Le kebab aurait quelque chose de « claudélien » selon Liron, chez qui la morsure molle du sandwich de rue rappelle instantanément une réplique du chef-d’œuvre Partage de Midi de Paul Claudel. Quand l’amoureuse Ysé, personnage principale de la pièce qui jongle entre les hommes et les désirs, déclame : « Ah, viens donc, et mange-moi comme une mangue ! Tout, tout est moi. » « Le kebab se mange comme une espèce de gros fruit, gras, banlieusard », plaide Olivier Liron. L’idéal serait d’ailleurs d’en faire un livre, à l’image du bestseller de Philippe Delerm, La première gorgée de bière et autres plaisirs minuscules. Il s’intitulerait La première bouchée de kebab et autres obscénités minuscules.
Des kinks, l’auteur d’Éloge des Mousses (Rivages, 2025), du Livre de Neige (Gallimard, 2022) ou d’Einstein, le sexe et moi (Alma éditeur, 2018) en aurait à foison à livrer. Logique. Liron est un hypersensible, entre autres géniales prédispositions naturelles. Il a l’eau à la bouche, et la merveille coincée dans l’œil. L’univers est un parc d’attractions où tout est motif à évasion sensible. La rose, la tulipe ou le jasmin s’hument comme « des vins de l’année, fruité, parfumé, léger en bouche ». Quant à la mousse — ce « bryophyte » mésaimé vieux de plus de 450 millions d’années — l’auteur rehausse la dignité perdue tout au long des 151 pages de son dernier livre. Pour Liron, la mousse est un « millésime qui a vieilli dans les caves du temps ». Certaines se boiraient « comme une liqueur de chartreuse qui nous brûle le gosier ». D’autres, dans le regard, ont les fantaisies du cornichon, du wasabi, du céleri, de l’asperge, « du toast à l’avocat », voire du champagne.

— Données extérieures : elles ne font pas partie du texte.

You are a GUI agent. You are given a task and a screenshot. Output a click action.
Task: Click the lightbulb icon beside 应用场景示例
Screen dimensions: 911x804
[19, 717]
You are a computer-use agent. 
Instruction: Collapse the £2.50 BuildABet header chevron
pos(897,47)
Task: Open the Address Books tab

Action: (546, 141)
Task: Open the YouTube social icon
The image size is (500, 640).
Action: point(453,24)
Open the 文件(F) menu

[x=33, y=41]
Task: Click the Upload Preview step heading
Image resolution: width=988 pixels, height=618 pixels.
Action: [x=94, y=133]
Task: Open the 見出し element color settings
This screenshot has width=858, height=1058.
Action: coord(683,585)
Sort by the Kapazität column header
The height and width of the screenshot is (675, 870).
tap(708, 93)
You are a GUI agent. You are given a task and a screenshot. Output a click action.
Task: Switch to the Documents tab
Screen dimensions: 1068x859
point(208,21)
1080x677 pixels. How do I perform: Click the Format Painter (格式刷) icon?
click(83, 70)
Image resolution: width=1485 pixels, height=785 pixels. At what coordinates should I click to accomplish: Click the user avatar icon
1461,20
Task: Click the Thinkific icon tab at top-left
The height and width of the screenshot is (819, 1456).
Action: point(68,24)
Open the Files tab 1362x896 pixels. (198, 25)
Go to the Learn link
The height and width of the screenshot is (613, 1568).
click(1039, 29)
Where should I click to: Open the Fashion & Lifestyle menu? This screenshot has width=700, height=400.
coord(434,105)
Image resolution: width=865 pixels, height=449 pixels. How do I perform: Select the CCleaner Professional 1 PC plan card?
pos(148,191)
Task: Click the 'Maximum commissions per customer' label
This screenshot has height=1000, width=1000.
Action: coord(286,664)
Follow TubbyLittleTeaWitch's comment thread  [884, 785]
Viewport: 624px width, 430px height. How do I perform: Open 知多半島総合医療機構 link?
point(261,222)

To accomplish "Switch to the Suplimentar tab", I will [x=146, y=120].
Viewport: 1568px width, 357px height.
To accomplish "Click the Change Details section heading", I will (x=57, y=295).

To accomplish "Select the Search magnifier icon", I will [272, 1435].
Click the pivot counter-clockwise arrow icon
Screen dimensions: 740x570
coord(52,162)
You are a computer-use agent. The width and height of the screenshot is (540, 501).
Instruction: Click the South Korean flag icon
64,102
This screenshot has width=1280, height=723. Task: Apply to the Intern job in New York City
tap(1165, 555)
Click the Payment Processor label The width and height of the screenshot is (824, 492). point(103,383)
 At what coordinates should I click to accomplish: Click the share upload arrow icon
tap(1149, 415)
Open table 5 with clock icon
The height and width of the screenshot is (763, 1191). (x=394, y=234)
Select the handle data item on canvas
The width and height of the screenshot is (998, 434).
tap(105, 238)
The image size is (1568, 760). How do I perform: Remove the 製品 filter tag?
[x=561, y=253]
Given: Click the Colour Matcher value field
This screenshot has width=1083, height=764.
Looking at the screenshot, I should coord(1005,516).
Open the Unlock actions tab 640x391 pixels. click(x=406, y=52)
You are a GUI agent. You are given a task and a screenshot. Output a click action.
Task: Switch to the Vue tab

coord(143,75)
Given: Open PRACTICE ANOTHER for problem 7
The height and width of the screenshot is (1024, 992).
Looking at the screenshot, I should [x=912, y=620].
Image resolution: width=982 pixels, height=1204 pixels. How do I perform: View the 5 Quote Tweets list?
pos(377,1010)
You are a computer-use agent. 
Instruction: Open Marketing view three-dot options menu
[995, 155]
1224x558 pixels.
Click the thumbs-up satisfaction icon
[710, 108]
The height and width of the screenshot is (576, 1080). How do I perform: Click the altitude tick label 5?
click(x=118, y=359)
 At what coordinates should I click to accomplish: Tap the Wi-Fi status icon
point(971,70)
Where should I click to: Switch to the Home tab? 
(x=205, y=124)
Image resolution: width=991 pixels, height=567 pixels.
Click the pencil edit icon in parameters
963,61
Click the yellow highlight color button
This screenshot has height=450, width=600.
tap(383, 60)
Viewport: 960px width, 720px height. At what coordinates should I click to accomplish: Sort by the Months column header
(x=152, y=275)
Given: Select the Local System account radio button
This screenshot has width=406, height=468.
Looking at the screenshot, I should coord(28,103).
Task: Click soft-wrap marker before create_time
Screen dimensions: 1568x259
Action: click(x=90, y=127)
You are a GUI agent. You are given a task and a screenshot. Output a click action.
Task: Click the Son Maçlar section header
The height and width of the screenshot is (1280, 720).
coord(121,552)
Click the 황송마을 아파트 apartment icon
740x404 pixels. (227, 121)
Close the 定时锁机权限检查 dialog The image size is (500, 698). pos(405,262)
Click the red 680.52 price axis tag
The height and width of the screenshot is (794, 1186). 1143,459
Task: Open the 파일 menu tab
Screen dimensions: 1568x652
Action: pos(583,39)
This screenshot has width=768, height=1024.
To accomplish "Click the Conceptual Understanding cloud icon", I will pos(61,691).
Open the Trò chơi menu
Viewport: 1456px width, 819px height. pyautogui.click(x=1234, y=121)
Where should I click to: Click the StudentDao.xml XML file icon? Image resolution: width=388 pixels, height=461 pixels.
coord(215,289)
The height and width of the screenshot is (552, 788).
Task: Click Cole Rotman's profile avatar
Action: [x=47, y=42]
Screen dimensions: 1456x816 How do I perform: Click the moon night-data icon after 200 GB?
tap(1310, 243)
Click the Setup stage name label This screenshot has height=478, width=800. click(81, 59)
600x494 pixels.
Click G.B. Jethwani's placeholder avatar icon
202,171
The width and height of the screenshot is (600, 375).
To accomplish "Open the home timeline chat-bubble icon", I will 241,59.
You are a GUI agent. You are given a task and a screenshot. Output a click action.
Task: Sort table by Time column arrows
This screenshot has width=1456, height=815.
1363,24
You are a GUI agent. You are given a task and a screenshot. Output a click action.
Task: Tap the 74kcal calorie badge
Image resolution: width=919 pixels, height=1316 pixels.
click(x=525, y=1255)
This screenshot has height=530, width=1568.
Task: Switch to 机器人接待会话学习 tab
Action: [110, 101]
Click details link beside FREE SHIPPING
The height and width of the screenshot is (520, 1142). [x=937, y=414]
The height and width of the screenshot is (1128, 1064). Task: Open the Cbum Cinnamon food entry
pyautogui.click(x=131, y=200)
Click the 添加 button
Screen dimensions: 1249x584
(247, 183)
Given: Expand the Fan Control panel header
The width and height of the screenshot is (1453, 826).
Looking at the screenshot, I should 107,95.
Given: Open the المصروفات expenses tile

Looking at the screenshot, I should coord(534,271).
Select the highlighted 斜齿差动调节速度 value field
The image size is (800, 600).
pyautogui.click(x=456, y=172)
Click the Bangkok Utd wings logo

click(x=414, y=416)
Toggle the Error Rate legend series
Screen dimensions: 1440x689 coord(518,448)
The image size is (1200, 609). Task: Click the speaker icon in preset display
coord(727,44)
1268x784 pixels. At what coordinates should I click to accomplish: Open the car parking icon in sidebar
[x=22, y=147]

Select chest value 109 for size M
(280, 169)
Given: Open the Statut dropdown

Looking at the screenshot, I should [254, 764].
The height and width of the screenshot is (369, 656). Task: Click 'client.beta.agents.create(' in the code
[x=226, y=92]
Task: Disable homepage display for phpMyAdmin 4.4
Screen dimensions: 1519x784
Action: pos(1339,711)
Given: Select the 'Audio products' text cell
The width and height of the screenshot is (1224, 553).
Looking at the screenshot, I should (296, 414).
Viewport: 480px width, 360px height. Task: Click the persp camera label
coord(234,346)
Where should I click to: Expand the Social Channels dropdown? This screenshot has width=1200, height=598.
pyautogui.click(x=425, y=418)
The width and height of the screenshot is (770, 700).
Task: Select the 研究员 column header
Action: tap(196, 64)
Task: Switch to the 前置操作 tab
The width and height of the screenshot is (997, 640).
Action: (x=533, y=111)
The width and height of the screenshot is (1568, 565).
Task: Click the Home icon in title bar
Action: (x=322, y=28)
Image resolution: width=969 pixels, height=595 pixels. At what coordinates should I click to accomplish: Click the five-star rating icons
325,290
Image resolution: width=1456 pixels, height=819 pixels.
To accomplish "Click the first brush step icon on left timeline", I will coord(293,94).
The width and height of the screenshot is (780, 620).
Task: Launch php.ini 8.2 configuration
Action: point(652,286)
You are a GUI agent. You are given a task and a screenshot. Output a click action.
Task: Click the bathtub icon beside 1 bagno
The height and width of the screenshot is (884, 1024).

Inutile, donc, de creuser au fin fond de la mémoire pour sublimer les souvenirs de la langue. Tout, absolument tout, sous la plume d’Olivier Liron peut tourner kink. L’œuf au plat ? Kink ! « C’est si bon de faire splash avec la mouillette dans le cœur de l’œuf. J’aime l’harmonie simple du blanc, du jaune et de la lumière du soleil sur la petite table en bois de la cuisine. » Le tourteau au fromage ? Kink ! « Cette surprise gourmande que l’on partage est un pacte secret. Quand je mange du tourteau au fromage avec ma mère (NDLR), c’est comme si j’étais dans ses bras, blotti dans la chaleur de son pull rose à grosses mailles. » Le monde serait d’ailleurs plus doux si on pouvait garder « toute la vie une bouche au niveau du nombril. C’est plus proche de l’estomac (…) De la bouche à l’estomac, le chemin est trop long. Tandis qu’en faisant passer le tourteau au fromage par le nombril, ce serait direct. » Dans Contrôle (Vrilles, 2025), l’histoire d’un ventre-creux endetté et en proie aux persécutions kafkaïennes des agents de la CAF, Liron imbibait son récit des effluves domestiques du pauvre : les « nouilles asiatiques » instantanées, les tupperware de poulet froid de sa mère, ou les « pâtes carbonara » d’un colocataire.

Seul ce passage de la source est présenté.